Shannon = 363.2482645003962
n * log(2pi) + n = 363.2482645003962

Out[19]:

363.2482645003962

シミュレーション結果のプロット¶

確率分布 $q(x)$ で独立生成したサンプルを $X_1,\ldots,X_n$ と書き, 推定用の確率モデルを $p(x|w)$ と書き, 予測分布を $p^*(x)$ と書く. 以下で採用したスケールはすべて伝統的なAICのスケール(対数尤度比のカイ二乗検定のスケール)に合わせてある.

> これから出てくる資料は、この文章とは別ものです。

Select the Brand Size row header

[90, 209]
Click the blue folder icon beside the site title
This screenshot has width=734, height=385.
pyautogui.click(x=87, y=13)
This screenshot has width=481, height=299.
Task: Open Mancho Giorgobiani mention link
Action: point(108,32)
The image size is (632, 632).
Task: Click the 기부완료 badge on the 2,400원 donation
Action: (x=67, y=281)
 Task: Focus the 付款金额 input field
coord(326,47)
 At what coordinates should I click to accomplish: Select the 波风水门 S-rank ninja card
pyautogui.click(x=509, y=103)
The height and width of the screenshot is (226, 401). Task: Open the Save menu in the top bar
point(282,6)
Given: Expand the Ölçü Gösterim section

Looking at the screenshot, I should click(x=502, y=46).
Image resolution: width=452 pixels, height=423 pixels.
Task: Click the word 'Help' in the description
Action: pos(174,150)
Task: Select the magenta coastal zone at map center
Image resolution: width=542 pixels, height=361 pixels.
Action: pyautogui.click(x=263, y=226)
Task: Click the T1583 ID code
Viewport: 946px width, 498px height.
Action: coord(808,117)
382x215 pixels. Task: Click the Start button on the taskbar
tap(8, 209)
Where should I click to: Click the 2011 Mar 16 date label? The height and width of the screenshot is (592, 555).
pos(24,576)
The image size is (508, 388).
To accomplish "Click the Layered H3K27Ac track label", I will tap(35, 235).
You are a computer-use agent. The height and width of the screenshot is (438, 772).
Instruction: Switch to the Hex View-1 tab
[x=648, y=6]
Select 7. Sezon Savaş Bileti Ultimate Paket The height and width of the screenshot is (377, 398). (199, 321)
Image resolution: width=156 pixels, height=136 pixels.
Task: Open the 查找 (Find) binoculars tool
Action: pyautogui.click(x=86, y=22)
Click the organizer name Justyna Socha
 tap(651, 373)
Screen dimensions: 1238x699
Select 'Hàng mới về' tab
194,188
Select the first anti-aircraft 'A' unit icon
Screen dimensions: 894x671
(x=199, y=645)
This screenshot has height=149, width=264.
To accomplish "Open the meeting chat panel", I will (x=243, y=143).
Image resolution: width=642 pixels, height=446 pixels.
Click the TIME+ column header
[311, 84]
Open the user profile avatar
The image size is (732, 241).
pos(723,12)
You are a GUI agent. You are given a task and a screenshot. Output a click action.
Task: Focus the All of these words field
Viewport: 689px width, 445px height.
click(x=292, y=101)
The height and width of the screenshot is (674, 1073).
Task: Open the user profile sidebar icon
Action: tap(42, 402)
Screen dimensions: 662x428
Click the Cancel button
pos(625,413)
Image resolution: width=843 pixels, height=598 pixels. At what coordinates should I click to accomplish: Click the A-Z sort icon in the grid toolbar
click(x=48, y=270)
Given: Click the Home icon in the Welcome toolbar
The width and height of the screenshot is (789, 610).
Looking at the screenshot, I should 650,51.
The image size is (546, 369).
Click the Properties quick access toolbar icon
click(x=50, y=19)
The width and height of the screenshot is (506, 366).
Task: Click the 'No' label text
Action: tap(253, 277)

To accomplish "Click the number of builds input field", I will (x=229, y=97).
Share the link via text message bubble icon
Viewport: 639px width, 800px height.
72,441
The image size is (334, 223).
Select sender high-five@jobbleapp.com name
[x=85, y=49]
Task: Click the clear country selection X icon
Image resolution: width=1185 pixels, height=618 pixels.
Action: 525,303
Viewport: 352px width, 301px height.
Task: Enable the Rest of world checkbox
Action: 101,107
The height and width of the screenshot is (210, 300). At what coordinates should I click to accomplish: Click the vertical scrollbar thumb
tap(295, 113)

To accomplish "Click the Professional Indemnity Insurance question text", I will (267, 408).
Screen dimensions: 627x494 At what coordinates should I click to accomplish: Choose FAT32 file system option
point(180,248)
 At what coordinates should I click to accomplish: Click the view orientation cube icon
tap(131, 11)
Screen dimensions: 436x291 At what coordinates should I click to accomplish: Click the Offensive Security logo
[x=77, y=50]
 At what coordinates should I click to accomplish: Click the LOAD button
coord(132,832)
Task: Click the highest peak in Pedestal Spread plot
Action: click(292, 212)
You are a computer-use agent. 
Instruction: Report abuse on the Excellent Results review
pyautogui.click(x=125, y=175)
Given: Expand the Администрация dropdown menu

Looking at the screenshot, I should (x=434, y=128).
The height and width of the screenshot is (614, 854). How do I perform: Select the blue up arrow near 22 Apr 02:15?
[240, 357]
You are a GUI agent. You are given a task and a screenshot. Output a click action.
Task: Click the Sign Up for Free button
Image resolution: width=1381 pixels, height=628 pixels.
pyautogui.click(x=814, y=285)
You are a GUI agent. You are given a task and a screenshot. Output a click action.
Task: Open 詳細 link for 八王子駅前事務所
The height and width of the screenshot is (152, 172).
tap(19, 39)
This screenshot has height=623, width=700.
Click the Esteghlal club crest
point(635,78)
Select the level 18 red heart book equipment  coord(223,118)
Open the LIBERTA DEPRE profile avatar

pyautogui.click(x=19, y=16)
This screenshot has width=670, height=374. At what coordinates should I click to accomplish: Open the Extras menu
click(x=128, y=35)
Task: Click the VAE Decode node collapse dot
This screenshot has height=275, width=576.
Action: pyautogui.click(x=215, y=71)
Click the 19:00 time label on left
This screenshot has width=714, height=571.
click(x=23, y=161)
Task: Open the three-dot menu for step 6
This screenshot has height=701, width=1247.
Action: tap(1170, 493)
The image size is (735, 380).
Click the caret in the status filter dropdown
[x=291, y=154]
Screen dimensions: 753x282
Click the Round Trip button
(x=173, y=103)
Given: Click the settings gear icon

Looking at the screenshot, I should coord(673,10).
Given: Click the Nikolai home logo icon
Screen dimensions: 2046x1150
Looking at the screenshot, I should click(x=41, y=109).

$$ \begin{aligned} & \mathrm{S} = \mathrm{Shannon} = -2n\int q(x)\log q(x)\,dx, \\ & \mathrm{GL} = \text{Generalization Loss} = -2n\int q(x)\log p^*(x)\,dx, \\ & \mathrm{KL} = \text{Kullback-Leibler} = \mathrm{GL} - \mathrm{S} = 2n\int q(x)\log\frac{q(x)}{p^*(x)}\,dx, \\ & \mathrm{T}_\mathrm{true} = -2\sum_{k=1}^n \log q(X_k), \\ & \mathrm{T} = -2\sum_{k=1}^n \log p^*(X_k), \\ & \mathrm{TT} = \mathrm{T} - \mathrm{T}_\mathrm{true} = 2\sum_{k=1}^n\log\frac{q(X_k)}{p^*(X_k)}, \\ & \mathrm{V} = 2\sum_{k=1}^n (\text{posterior variance of}\ \log p(X_k|w)) \\ & \mathrm{WAIC} = T + V, \\ & \mathrm{WT} = \mathrm{WAIC} - \mathrm{T}_\mathrm{true} = \mathrm{TT} + \mathrm{V}, \\ & \mathrm{KW} = \mathrm{KL} + \mathrm{WT} = (\mathrm{GL} - \mathrm{S}) + (\mathrm{WAIC} - \mathrm{T}). \end{aligned} $$

最後の $\mathrm{KW}$ の定義が差ではなく和になっていることに注意せよ.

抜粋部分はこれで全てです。